Dünyanın içine düştüğü bu duruma çare olacak bir anlayışı üretmek için medeniyetimize ait değerleri yeniden hatırlamak gerekir.Batının insani olmayan,değerlere dayanmayan sisteminin yerine;insani değerlere dayanan yeni bir sistem inşa etme hassasiyeti ve birikimi bizim medeniyetimizde vardır.Değerlere dayalı bir düzen inşası için öncelikle medeniyetimizi hatırlamalıyız;

-Dünyadaki herşey(hava, su, hayvanlar...) bize Allah'ın bir emanetidir, korumalıyız.-Dünyaya zevk ve sefa sürmek için değil imtihan için geldik.

-Para kazanırken temel amaç çok kazanmak değil,helalinden kazanmaktır.-Devletler için de helal kazanç önemlidir bu nedenle,sömürünün her çeşidinden uzak durulmalıdır.

-Birşey yaparken sadece kendi menfaatimizi değil,diğer insanların yaptıklarımızdan nasıl etkilendiğini de hesap etmeliyiz.Yani kul hakkını gözetmeliyiz.

-Yaptığımız yardımlarla,sevap kazandığımızı unutmamalı zorda,darda sıkıntıda olanın yardımına koşmalıyız.(Sadece şahsi menfaate dayalı batı anlayışına göre,başkalarına verdiğiniz para zarardır.Bizim anlayışımızda ise yaptığın yardım kazancındır "Ne verirsen elin ile,o gelir senin ile")

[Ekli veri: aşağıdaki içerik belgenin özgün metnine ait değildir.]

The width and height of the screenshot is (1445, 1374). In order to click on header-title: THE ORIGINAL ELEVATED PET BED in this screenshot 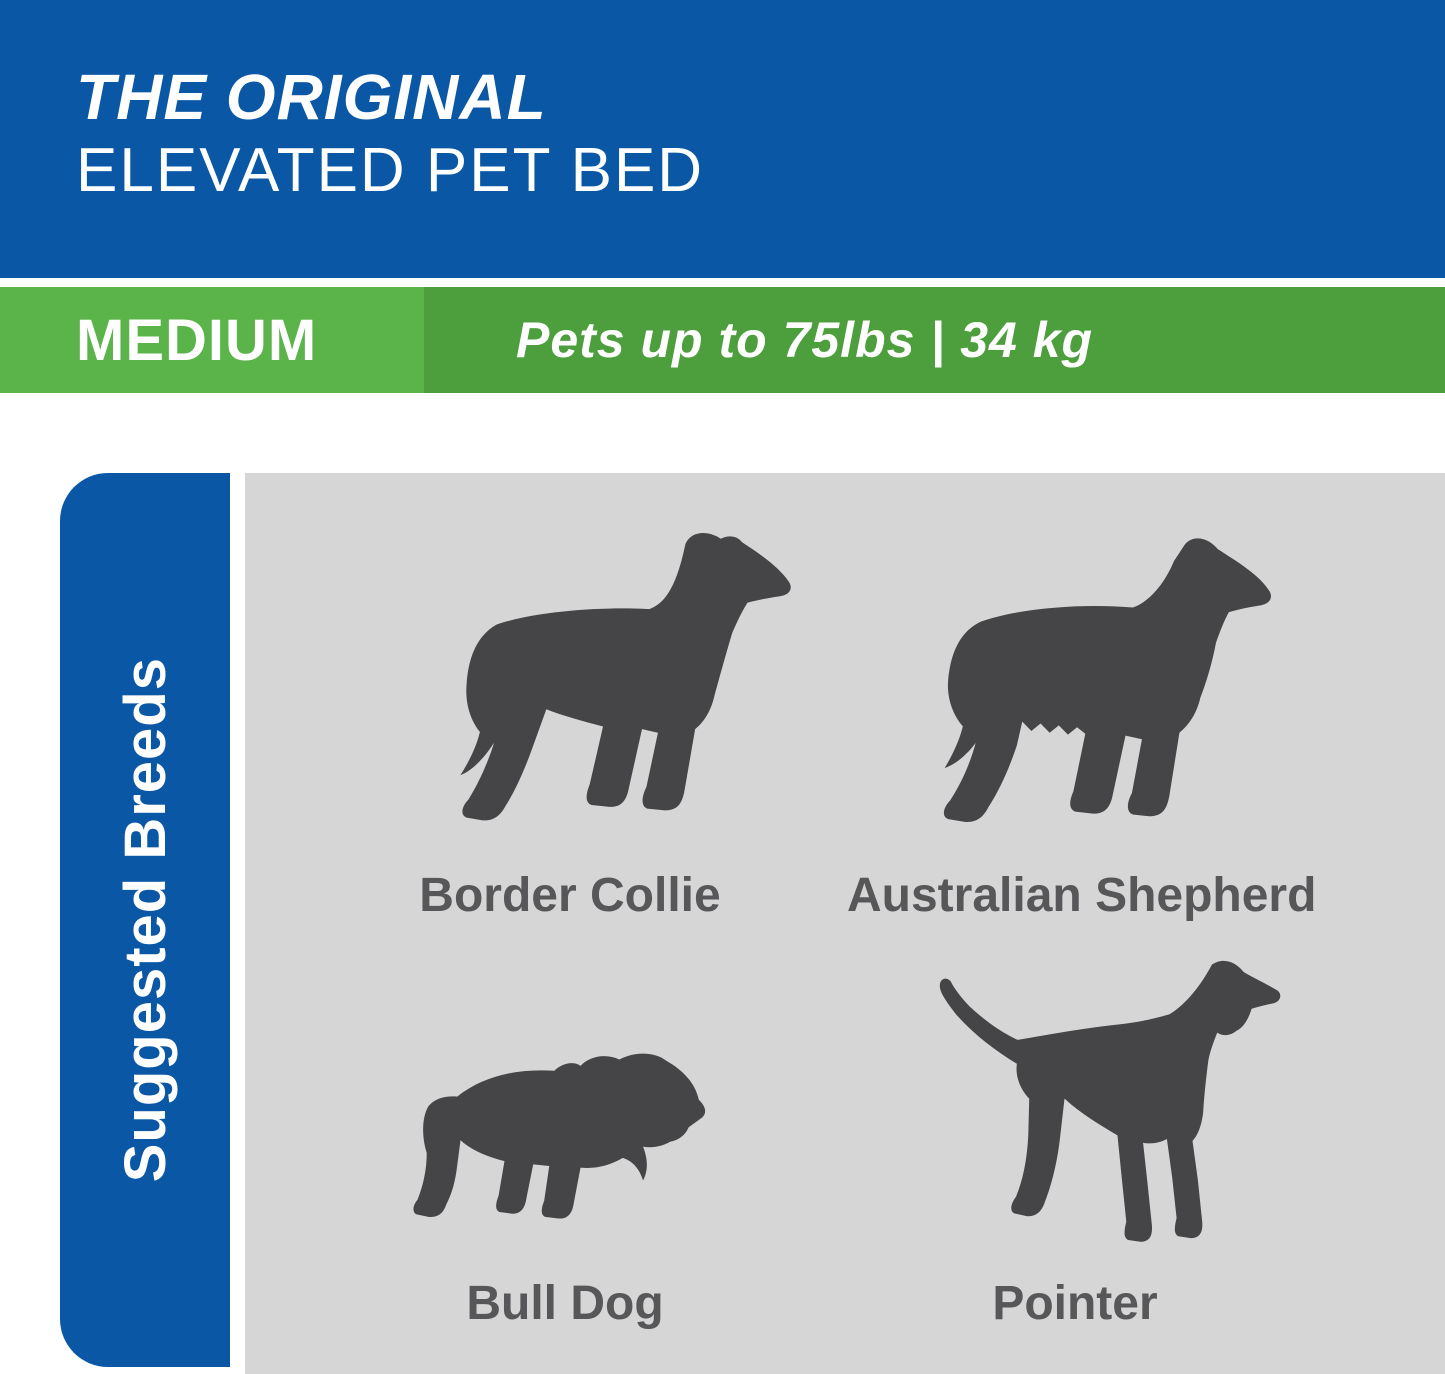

-Sahip olduklarımıza şükretmeli, elimizdekiyle yetinmeyi bilmeli yani kanaatkar olmalıyız. (Batı anlayışı,tükettikçe mutlu olunacağı anlayışına dayanır.Oysaki tüketmenin sınırı yoktur,dolayısıyla tükettikçe değil kanatkar oldukça mutlu oluruz)

-"Hiç ölmeyecekmiş gibi dünya için çalışmak"ilkesi kadar,"yarın ölecekmiş gibi ahiret için çalışma"ilkesini de dikkate almalıyız.

-Dünya değil ahirettir asıl hedef.Dünyada yaptıklarımızın hesabını ahirette vereceğiz.Bu nedenle her zaman insani davranışlar sergilemeliyiz...

Türk İslam medenyetinin bu ve benzeri ilkeleriyle dünyamız hastalıklarından kurtulabilir.Batının Allah'ı,ahireti,insani değerleri yok sayan,bireyselciligi putlaştıran,zevk almayı tek hayat gayesi sayan şeytani felsefesi dünyayı cehenneme çevirmiş durumdadır. Bu sistemin alternatifi Türk-İslam medeniyetidir.Aşağılık kompleksini,batı hayranlığını bir kenara bırakalım.Medeniyetimizin değerlerini bu çağa taşıyıp,insanlığın hastalığına bir ilaç olarak sunalım.Küçük işlerin ve batı fesefesinin ruhsuz kavramlarının peşinde koşmayı bırakıp,büyük hedeflerin peşinden koşmanın zamanı çoktan gelmiştir.